* **Written instruction**
Switch "dropdown" to "menu" everywhere it appears in the listing below, and give the whole listing again with nothing else changed.

* **Given data**
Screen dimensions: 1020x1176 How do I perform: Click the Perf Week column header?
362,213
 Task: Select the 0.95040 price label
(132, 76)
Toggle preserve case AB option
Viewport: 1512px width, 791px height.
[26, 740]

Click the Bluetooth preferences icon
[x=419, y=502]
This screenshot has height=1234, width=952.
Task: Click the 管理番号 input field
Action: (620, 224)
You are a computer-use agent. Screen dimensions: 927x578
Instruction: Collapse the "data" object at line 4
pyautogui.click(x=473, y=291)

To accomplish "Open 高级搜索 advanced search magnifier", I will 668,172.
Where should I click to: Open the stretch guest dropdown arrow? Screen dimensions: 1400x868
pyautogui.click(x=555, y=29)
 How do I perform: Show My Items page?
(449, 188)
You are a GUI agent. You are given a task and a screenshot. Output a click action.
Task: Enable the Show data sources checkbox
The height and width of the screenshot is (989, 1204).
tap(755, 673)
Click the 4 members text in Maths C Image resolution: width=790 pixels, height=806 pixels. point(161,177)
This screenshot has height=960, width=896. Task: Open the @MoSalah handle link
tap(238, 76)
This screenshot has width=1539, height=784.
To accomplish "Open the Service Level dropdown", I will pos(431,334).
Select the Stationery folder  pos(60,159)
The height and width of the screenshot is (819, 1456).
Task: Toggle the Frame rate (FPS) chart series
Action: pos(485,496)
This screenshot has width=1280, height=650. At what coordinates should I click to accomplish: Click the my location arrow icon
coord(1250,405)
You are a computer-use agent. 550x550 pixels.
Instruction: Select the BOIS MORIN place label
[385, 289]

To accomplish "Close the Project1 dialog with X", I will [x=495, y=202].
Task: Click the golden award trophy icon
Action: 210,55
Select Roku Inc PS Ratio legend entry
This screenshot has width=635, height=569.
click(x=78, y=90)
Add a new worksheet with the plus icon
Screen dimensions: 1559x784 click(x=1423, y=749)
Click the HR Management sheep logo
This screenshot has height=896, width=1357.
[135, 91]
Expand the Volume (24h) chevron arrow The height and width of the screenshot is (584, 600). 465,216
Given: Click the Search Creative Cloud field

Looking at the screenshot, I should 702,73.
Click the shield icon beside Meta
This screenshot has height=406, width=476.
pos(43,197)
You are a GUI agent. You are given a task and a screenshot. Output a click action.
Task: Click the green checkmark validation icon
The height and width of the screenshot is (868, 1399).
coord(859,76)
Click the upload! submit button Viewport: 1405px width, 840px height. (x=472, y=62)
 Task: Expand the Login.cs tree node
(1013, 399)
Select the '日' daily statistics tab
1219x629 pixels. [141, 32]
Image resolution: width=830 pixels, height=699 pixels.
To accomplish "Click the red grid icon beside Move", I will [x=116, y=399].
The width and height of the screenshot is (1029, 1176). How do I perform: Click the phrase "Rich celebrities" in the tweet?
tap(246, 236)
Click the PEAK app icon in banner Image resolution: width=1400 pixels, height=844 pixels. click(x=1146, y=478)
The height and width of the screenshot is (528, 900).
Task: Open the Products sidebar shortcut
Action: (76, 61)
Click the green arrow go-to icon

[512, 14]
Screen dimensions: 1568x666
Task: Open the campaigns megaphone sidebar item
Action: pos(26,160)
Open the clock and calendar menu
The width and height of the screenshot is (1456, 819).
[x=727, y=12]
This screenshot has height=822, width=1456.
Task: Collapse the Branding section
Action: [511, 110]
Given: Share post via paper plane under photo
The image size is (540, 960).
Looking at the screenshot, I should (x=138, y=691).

* **Result**
Screen dimensions: 1020x1176 How do I perform: Click the Perf Week column header?
362,213
 Task: Select the 0.95040 price label
(132, 76)
Toggle preserve case AB option
Viewport: 1512px width, 791px height.
[26, 740]

Click the Bluetooth preferences icon
[x=419, y=502]
This screenshot has height=1234, width=952.
Task: Click the 管理番号 input field
Action: (620, 224)
You are a computer-use agent. Screen dimensions: 927x578
Instruction: Collapse the "data" object at line 4
pyautogui.click(x=473, y=291)

To accomplish "Open 高级搜索 advanced search magnifier", I will 668,172.
Where should I click to: Open the stretch guest menu arrow? Screen dimensions: 1400x868
pyautogui.click(x=555, y=29)
 How do I perform: Show My Items page?
(449, 188)
You are a GUI agent. You are given a task and a screenshot. Output a click action.
Task: Enable the Show data sources checkbox
The height and width of the screenshot is (989, 1204).
tap(755, 673)
Click the 4 members text in Maths C Image resolution: width=790 pixels, height=806 pixels. point(161,177)
This screenshot has height=960, width=896. Task: Open the @MoSalah handle link
tap(238, 76)
This screenshot has width=1539, height=784.
To accomplish "Open the Service Level menu", I will pos(431,334).
Select the Stationery folder  pos(60,159)
The height and width of the screenshot is (819, 1456).
Task: Toggle the Frame rate (FPS) chart series
Action: pos(485,496)
This screenshot has width=1280, height=650. At what coordinates should I click to accomplish: Click the my location arrow icon
coord(1250,405)
You are a computer-use agent. 550x550 pixels.
Instruction: Select the BOIS MORIN place label
[385, 289]

To accomplish "Close the Project1 dialog with X", I will [x=495, y=202].
Task: Click the golden award trophy icon
Action: 210,55
Select Roku Inc PS Ratio legend entry
This screenshot has width=635, height=569.
click(x=78, y=90)
Add a new worksheet with the plus icon
Screen dimensions: 1559x784 click(x=1423, y=749)
Click the HR Management sheep logo
This screenshot has height=896, width=1357.
[135, 91]
Expand the Volume (24h) chevron arrow The height and width of the screenshot is (584, 600). 465,216
Given: Click the Search Creative Cloud field

Looking at the screenshot, I should 702,73.
Click the shield icon beside Meta
This screenshot has height=406, width=476.
pos(43,197)
You are a GUI agent. You are given a task and a screenshot. Output a click action.
Task: Click the green checkmark validation icon
The height and width of the screenshot is (868, 1399).
coord(859,76)
Click the upload! submit button Viewport: 1405px width, 840px height. (x=472, y=62)
 Task: Expand the Login.cs tree node
(1013, 399)
Select the '日' daily statistics tab
1219x629 pixels. [141, 32]
Image resolution: width=830 pixels, height=699 pixels.
To accomplish "Click the red grid icon beside Move", I will [x=116, y=399].
The width and height of the screenshot is (1029, 1176). How do I perform: Click the phrase "Rich celebrities" in the tweet?
tap(246, 236)
Click the PEAK app icon in banner Image resolution: width=1400 pixels, height=844 pixels. click(x=1146, y=478)
The height and width of the screenshot is (528, 900).
Task: Open the Products sidebar shortcut
Action: (76, 61)
Click the green arrow go-to icon

[512, 14]
Screen dimensions: 1568x666
Task: Open the campaigns megaphone sidebar item
Action: pos(26,160)
Open the clock and calendar menu
The width and height of the screenshot is (1456, 819).
[x=727, y=12]
This screenshot has height=822, width=1456.
Task: Collapse the Branding section
Action: [511, 110]
Given: Share post via paper plane under photo
The image size is (540, 960).
Looking at the screenshot, I should (x=138, y=691).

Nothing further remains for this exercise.